--- start of DATA SECTION ---

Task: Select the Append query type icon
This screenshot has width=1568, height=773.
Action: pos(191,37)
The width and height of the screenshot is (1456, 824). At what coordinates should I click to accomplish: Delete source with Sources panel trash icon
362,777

--- end of DATA SECTION ---

* [AIM OF THE TASK] Can you output all the lines above as a two-column CSV with the headers line_text and answer, one row per entry holding its text and its answer, each field in double quotes and any line breaks turned into spaces?

* [FINISHED ANSWER]
line_text,answer
"Task: Select the Append query type icon This screenshot has width=1568, height=773.","Action: pos(191,37)"
"The width and height of the screenshot is (1456, 824). At what coordinates should I click to accomplish: Delete source with Sources panel trash icon","362,777"